Introducing: Asya Satti

If you haven’t heard of Asya Satti yet, she’s been laying the groundwork and steadily gaining a fanbase on social media introducing the world to Sudanese food, music and culture. But now, she’s ready to turn the lens to her own original music with her debut single ‘Look At You Now,’ a beautifully authentic collaboration of her love of modern pop and traditional Sudanese music. Today, Asya shares the second single from her forthcoming EP ‘Drunk Drive‘ accompanied by stunning visuals directed by Melody Berkery.

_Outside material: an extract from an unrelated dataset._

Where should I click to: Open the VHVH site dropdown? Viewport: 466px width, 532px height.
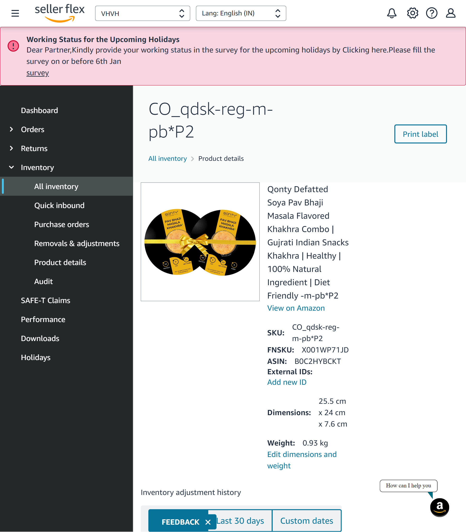[143, 13]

In this interview, Asya chats with us about her musical journey, the creative process for the EP and its Sudanese influences and her use of colour to represent her feelings within her music videos, as well as producing and writing her newest single ‘Drunk Drive’.

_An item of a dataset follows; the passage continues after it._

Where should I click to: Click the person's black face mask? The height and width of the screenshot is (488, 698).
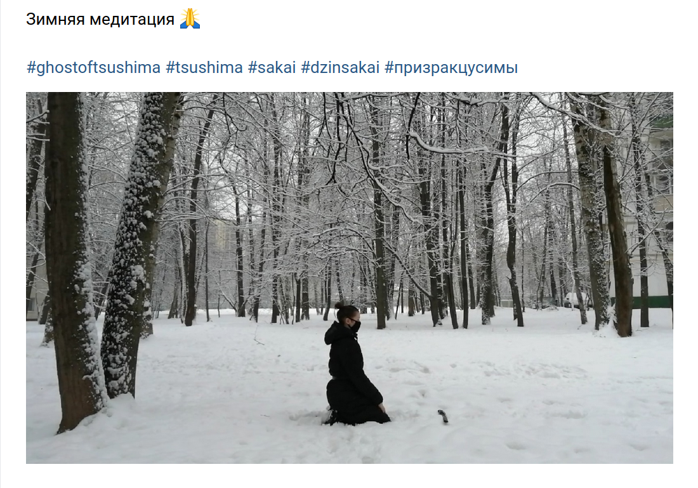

Do you remember the point in your life when you went from singing and songwriting for fun or as a hobby to realising that it was something you wanted to do professionally?

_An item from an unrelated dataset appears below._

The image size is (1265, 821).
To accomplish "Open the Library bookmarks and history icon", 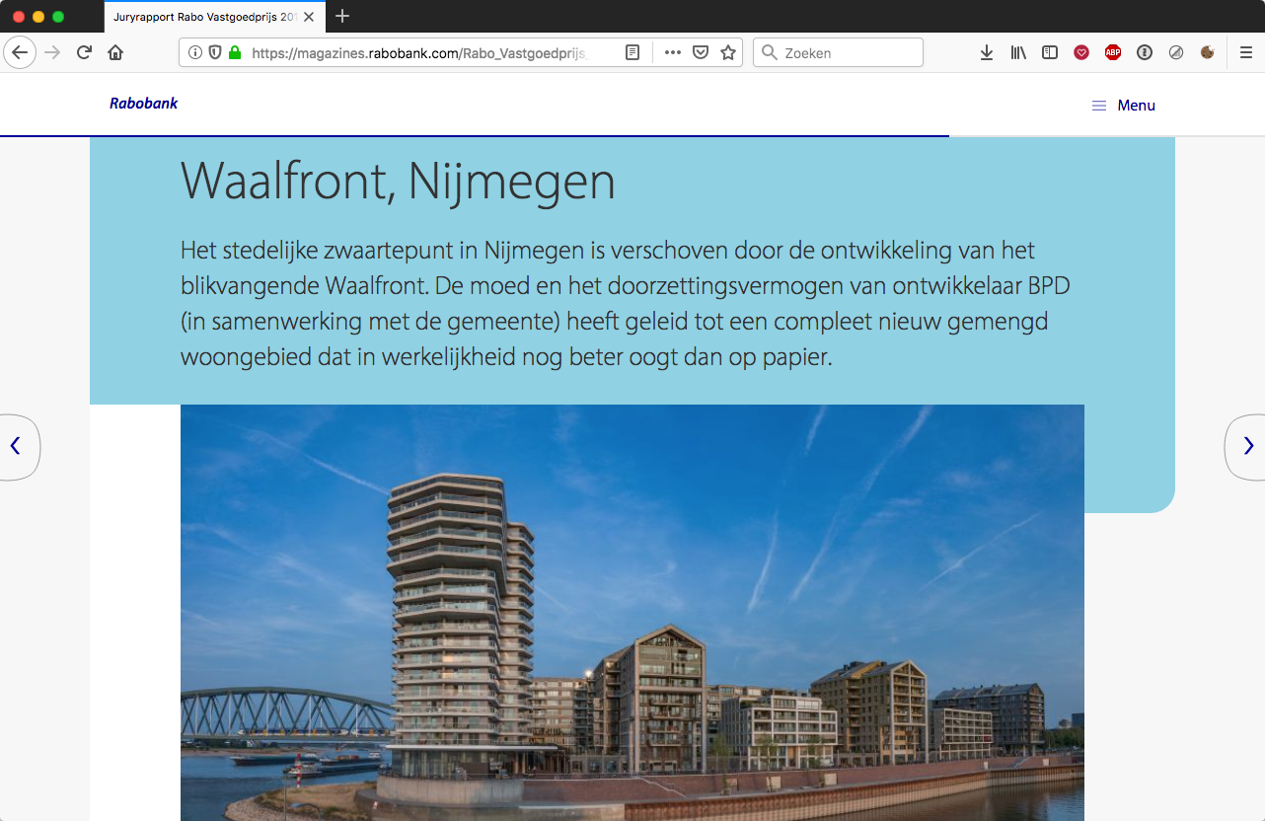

Yes I do, I was about 17 years old and I was so worried about pursuing it and going off the beaten track! I’d decided I’d wanted to do it before I’d even performed any of my original songs, so I had no idea if I was any good. The ignorance of youth!

In the past, you’ve always made sure to show your pride in your Sudanese roots. What was the creative process like for the EP when it came to translating that into your own music?

I have a lot of love for Sudanese music, so it was a natural process adding it to my production. I wanted a repetitive/chanting element to the arrangement that you often hear in Sudanese Sufi music.  The creative process was so much fun. It was in lockdown so I had a lot of time to produce.  My first attempt at ever producing from scratch was ‘Drunk Drive,’ I could hear most of it sonically in my head before I started.  With ‘Look At You Now’ it was a fusion of Yaz Fentazi’s production and my co-production. He has such an understanding of melody too and being an Algerian musician means he can play scales from Arabian to Western.  With ‘Down Daddy,’ I wrote the hook and Yaz came up with the middle eight that refreshes that ear.  The band played their parts and then I took the music stems and added some more arrangements and ‘yeah yeahs’ to it!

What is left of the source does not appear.